Repeat every record below exactly, leaving out the pictures.

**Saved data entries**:

---

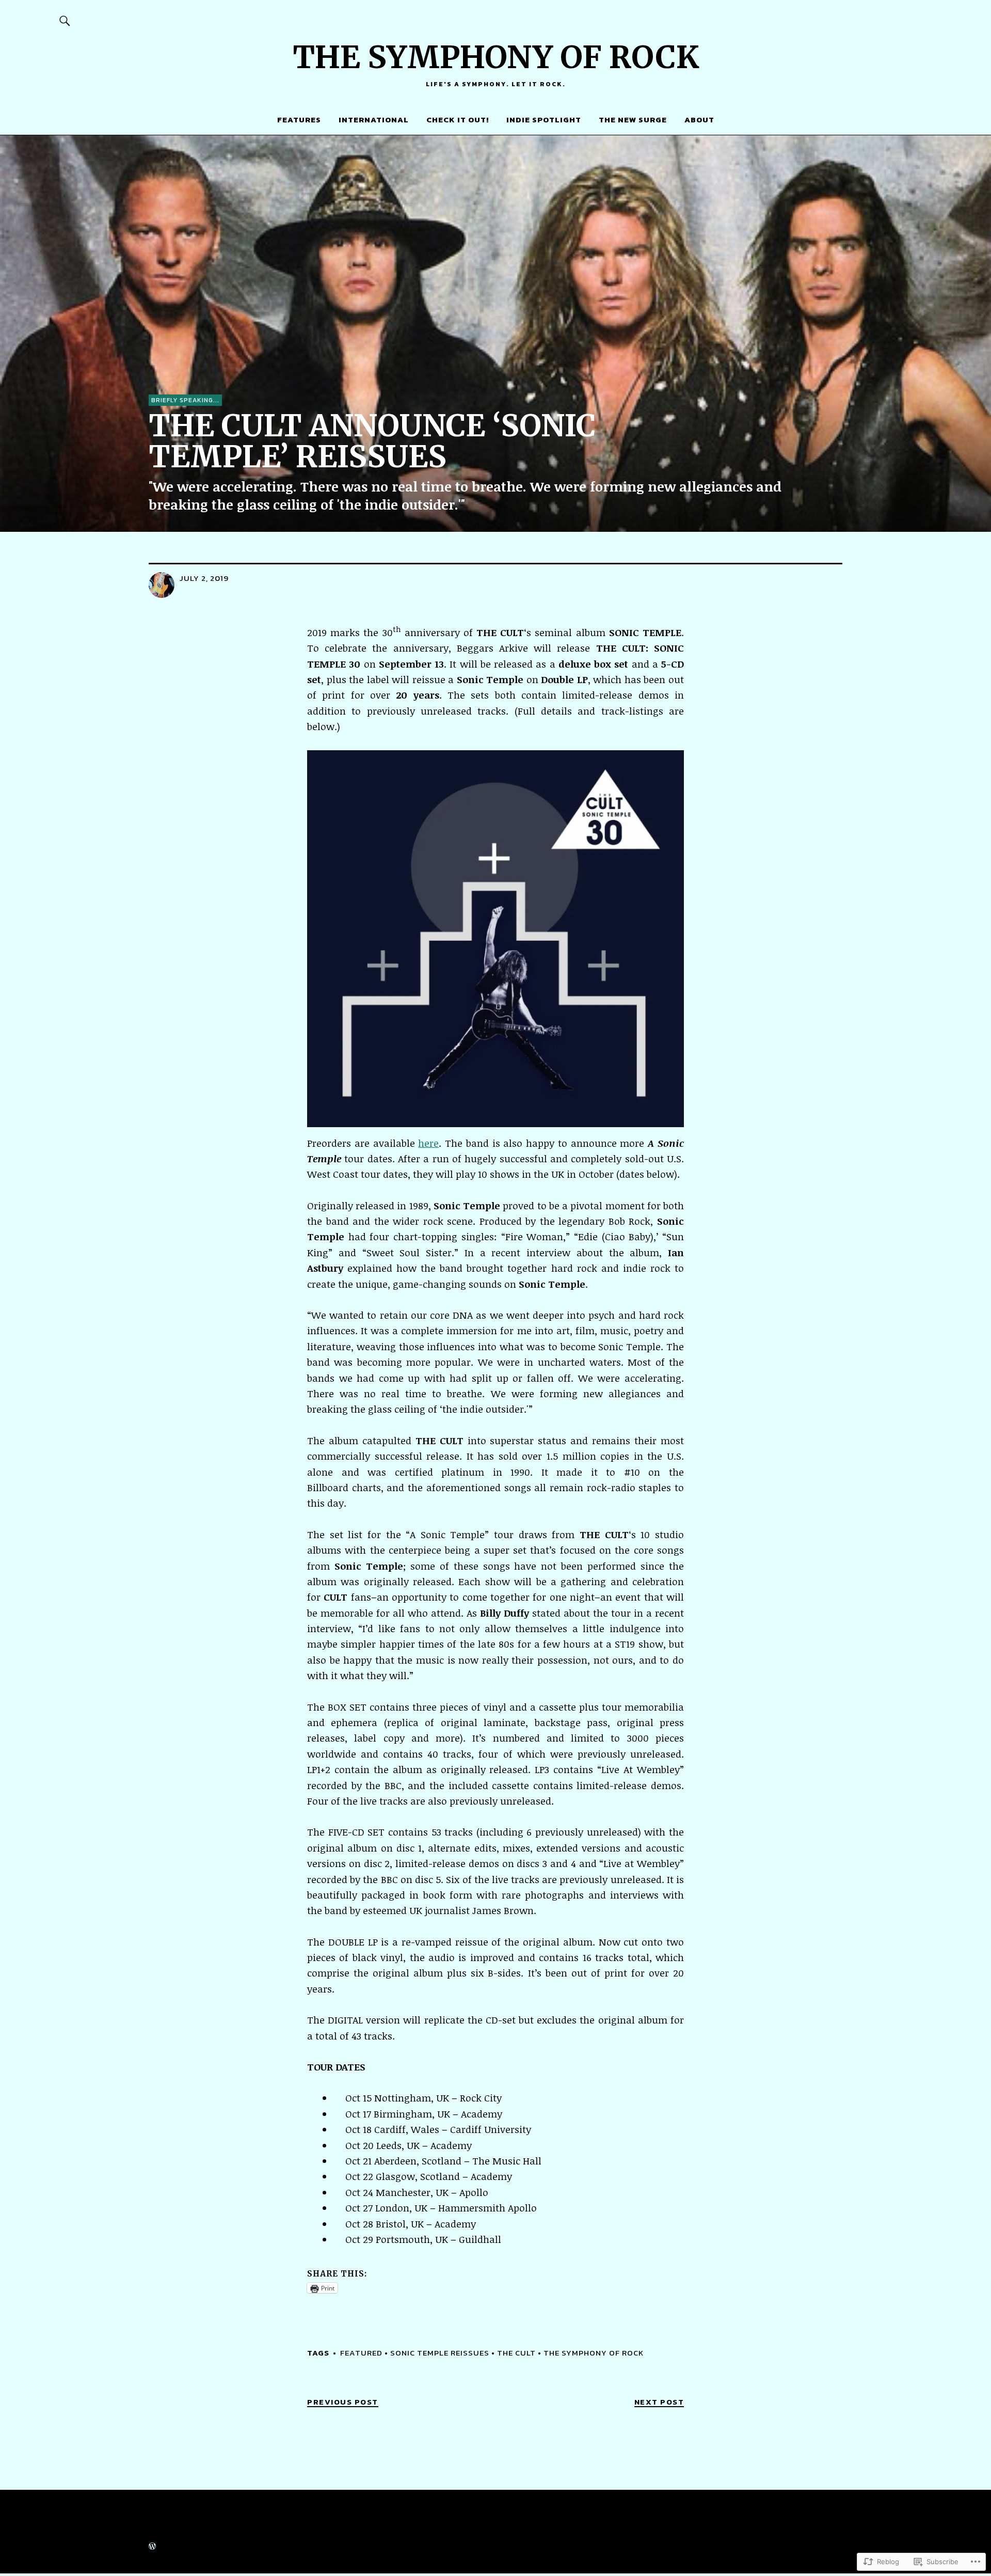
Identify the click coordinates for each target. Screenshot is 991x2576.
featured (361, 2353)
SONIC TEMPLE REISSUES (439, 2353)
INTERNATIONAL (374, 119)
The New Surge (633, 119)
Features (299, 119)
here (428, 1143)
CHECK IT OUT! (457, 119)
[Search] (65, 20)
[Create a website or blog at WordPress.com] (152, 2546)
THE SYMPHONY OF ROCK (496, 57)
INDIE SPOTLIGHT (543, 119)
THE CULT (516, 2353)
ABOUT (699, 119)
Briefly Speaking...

---

**Task solution**:
Identify the click coordinates for each target. Screenshot is 991x2576.
featured (361, 2353)
SONIC TEMPLE REISSUES (439, 2353)
INTERNATIONAL (374, 119)
The New Surge (633, 119)
Features (299, 119)
here (428, 1143)
CHECK IT OUT! (457, 119)
[Search] (65, 20)
[Create a website or blog at WordPress.com] (152, 2546)
THE SYMPHONY OF ROCK (496, 57)
INDIE SPOTLIGHT (543, 119)
THE CULT (516, 2353)
ABOUT (699, 119)
Briefly Speaking...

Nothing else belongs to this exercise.